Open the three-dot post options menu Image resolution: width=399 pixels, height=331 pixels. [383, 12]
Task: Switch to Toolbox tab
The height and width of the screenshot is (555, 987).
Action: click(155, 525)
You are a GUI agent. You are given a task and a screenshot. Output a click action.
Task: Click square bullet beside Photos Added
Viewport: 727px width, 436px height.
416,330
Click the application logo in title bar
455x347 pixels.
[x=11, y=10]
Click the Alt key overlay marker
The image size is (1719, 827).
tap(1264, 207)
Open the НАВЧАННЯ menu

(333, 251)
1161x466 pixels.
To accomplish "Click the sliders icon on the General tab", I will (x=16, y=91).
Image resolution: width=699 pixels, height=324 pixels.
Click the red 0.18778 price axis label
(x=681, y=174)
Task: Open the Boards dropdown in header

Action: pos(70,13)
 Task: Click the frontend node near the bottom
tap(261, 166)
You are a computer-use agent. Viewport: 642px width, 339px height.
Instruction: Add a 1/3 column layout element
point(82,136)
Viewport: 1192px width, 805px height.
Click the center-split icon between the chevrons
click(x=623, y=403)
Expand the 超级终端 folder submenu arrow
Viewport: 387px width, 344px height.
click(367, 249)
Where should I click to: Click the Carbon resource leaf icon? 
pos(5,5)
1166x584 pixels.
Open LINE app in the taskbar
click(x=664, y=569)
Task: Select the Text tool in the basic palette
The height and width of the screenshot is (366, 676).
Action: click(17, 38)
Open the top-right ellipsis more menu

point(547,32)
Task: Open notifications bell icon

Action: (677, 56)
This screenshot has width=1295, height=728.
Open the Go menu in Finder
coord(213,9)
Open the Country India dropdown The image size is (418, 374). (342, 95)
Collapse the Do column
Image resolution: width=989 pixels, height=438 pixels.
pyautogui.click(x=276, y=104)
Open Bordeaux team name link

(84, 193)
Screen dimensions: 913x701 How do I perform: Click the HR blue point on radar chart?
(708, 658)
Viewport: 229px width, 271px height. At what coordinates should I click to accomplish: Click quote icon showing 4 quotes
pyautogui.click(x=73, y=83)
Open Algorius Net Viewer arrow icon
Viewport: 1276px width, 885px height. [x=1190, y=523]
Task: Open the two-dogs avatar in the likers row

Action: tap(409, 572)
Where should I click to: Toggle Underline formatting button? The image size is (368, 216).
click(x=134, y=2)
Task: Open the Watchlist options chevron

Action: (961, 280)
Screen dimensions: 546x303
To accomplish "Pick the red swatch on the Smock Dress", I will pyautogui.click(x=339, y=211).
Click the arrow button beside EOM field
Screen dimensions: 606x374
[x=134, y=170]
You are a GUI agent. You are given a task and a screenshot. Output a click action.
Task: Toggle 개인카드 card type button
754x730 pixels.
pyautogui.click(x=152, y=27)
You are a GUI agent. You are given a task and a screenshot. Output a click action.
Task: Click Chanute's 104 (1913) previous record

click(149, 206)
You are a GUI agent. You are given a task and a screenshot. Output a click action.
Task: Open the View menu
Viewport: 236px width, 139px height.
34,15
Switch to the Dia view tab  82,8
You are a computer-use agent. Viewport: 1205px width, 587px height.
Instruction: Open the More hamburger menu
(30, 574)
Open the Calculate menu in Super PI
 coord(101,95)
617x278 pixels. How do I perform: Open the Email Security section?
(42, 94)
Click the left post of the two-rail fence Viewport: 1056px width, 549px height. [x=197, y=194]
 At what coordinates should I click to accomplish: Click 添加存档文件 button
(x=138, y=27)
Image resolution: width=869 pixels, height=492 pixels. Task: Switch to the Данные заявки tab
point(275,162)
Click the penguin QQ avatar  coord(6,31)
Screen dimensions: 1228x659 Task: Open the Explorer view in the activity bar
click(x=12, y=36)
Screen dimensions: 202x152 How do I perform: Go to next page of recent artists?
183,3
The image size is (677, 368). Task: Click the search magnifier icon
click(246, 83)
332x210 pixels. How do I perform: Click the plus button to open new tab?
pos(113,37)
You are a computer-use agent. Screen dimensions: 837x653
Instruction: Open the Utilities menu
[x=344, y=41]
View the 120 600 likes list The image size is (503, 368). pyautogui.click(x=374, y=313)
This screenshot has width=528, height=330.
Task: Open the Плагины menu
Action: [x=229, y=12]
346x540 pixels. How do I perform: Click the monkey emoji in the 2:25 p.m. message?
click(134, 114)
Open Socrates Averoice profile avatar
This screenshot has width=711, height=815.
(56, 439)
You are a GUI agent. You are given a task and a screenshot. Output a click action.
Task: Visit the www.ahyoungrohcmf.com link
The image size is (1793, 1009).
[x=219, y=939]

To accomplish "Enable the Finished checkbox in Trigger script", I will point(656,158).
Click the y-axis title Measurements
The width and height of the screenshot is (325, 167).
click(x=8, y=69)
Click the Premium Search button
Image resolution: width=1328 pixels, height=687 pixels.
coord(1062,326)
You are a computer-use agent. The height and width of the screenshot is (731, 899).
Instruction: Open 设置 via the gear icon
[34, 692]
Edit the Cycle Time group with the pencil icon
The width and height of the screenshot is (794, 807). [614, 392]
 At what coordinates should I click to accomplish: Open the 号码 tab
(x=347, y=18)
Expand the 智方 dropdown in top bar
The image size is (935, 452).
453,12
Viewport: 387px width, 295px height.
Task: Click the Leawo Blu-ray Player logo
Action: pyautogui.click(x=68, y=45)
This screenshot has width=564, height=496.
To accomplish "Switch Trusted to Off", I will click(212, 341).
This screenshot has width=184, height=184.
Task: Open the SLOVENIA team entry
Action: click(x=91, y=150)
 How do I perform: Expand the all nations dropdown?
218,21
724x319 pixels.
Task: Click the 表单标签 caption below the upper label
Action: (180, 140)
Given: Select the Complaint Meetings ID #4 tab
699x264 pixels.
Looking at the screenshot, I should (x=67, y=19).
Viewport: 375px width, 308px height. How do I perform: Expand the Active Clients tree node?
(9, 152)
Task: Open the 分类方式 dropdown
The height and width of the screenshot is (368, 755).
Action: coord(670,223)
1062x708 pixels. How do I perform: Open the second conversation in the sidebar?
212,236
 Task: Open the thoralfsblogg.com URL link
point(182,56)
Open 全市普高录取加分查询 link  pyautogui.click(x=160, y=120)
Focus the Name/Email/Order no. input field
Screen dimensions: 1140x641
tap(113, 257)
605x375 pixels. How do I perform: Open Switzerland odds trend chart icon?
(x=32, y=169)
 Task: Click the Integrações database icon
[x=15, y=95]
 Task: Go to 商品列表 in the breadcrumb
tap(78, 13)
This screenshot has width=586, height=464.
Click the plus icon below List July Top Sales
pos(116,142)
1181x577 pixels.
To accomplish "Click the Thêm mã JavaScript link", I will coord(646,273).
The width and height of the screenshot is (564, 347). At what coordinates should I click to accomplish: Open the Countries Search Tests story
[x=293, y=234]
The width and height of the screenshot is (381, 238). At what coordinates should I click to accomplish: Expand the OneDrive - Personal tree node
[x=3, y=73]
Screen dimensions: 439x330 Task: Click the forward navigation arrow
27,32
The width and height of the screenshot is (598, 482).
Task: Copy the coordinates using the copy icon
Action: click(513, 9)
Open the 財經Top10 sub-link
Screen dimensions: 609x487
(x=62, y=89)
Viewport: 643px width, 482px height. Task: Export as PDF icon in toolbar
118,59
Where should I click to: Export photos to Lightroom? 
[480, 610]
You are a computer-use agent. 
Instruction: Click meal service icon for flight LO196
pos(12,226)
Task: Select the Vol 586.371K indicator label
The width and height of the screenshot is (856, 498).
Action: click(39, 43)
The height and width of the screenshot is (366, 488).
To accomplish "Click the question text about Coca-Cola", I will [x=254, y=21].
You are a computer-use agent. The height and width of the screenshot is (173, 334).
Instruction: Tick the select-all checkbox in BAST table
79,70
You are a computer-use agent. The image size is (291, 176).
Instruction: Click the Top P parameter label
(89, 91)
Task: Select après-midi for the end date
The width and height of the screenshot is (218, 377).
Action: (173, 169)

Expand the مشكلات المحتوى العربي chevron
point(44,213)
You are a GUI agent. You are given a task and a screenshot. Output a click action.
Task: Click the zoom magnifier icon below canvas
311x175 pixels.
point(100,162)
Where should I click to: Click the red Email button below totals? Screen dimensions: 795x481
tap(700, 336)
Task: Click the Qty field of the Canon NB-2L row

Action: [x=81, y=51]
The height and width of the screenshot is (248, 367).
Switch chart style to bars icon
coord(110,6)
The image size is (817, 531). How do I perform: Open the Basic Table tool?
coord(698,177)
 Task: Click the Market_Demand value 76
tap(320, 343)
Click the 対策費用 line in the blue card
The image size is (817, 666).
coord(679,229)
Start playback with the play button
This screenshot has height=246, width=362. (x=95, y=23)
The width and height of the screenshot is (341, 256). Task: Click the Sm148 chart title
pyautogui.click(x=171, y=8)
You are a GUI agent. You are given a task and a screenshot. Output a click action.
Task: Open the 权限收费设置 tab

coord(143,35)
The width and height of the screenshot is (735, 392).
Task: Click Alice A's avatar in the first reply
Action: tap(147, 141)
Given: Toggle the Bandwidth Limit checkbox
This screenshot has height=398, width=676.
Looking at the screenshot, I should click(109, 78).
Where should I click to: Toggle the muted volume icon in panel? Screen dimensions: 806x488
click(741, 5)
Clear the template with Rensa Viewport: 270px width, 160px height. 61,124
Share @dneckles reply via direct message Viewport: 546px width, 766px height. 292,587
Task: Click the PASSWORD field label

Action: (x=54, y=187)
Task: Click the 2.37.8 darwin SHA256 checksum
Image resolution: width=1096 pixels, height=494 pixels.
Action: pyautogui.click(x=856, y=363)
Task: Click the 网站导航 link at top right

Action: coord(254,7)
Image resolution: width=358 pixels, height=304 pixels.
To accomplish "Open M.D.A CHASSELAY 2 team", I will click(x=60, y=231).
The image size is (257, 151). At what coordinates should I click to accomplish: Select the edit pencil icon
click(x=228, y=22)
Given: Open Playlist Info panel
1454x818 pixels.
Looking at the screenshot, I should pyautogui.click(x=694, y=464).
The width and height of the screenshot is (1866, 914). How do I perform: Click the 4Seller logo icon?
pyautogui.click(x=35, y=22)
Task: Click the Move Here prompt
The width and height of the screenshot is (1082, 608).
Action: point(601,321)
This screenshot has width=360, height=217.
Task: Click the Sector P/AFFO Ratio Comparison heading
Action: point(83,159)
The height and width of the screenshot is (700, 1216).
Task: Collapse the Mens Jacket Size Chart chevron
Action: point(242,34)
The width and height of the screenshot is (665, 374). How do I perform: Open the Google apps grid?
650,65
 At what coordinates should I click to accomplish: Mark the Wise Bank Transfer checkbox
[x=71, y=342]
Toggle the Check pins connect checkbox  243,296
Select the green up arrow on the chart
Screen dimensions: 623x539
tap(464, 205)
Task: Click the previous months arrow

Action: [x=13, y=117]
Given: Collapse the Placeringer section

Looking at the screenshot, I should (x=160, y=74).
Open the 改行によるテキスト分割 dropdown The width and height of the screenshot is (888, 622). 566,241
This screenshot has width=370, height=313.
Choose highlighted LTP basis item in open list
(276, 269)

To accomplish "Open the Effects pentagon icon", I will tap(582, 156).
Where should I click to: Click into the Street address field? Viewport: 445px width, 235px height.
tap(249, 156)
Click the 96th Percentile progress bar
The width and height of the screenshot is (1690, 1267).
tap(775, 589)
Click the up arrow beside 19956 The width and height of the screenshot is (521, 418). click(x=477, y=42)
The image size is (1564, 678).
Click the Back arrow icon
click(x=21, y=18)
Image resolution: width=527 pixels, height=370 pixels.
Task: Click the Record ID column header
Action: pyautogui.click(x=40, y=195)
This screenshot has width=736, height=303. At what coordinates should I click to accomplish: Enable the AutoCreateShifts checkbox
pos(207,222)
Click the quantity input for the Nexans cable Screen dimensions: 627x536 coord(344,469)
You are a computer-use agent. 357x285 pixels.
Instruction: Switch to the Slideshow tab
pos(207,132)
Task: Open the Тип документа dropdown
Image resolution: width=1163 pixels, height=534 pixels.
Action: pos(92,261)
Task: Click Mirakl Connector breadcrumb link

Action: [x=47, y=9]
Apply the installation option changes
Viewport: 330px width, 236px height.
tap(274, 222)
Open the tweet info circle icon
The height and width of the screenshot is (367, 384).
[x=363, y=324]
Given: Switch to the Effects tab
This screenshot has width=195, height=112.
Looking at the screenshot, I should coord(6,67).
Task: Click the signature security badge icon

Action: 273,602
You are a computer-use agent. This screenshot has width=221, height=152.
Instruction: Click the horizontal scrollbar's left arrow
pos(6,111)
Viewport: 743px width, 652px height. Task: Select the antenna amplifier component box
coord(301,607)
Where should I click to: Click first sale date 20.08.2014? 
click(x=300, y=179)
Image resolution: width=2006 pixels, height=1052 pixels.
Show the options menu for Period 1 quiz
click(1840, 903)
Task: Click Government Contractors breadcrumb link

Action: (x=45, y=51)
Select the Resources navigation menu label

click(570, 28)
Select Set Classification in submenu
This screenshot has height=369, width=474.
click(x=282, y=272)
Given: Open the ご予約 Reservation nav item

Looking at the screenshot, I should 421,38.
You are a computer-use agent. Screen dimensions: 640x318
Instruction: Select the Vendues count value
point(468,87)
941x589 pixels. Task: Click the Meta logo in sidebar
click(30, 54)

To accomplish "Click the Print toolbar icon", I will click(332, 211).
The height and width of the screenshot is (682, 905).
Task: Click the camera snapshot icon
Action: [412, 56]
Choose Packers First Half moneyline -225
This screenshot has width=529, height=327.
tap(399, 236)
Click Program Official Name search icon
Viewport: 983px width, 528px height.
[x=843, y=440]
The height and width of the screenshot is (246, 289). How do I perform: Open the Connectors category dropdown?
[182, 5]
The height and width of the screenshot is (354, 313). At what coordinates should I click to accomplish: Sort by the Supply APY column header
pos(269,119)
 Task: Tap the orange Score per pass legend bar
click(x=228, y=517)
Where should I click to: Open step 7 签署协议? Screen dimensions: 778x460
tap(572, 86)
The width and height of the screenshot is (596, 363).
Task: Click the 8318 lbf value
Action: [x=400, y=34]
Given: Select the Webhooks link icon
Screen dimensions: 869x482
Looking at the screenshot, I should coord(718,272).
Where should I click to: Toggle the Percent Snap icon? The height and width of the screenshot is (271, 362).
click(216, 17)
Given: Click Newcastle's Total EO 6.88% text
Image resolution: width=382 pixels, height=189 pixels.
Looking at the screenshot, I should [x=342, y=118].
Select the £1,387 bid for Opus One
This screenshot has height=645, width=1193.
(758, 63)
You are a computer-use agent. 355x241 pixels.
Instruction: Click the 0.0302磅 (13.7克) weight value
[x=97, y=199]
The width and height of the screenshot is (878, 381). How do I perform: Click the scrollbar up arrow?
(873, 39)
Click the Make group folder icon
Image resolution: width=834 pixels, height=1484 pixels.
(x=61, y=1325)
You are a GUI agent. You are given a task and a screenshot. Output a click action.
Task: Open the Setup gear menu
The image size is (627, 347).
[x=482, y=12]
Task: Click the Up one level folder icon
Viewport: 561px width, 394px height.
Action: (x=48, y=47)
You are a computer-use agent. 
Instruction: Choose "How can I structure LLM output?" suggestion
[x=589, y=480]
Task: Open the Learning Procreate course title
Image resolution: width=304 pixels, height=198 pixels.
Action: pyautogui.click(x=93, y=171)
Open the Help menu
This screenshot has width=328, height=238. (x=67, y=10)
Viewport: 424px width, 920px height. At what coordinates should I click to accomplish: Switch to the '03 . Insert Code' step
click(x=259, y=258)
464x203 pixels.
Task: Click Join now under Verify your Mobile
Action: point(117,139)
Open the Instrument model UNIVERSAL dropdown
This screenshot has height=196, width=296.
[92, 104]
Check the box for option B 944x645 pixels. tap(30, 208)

◆ EXERCISE DESCRIPTION: For the word "Effects", count the lines of the records that contain it and give only the number.

◆ ANSWER FOR THIS EXERCISE: 2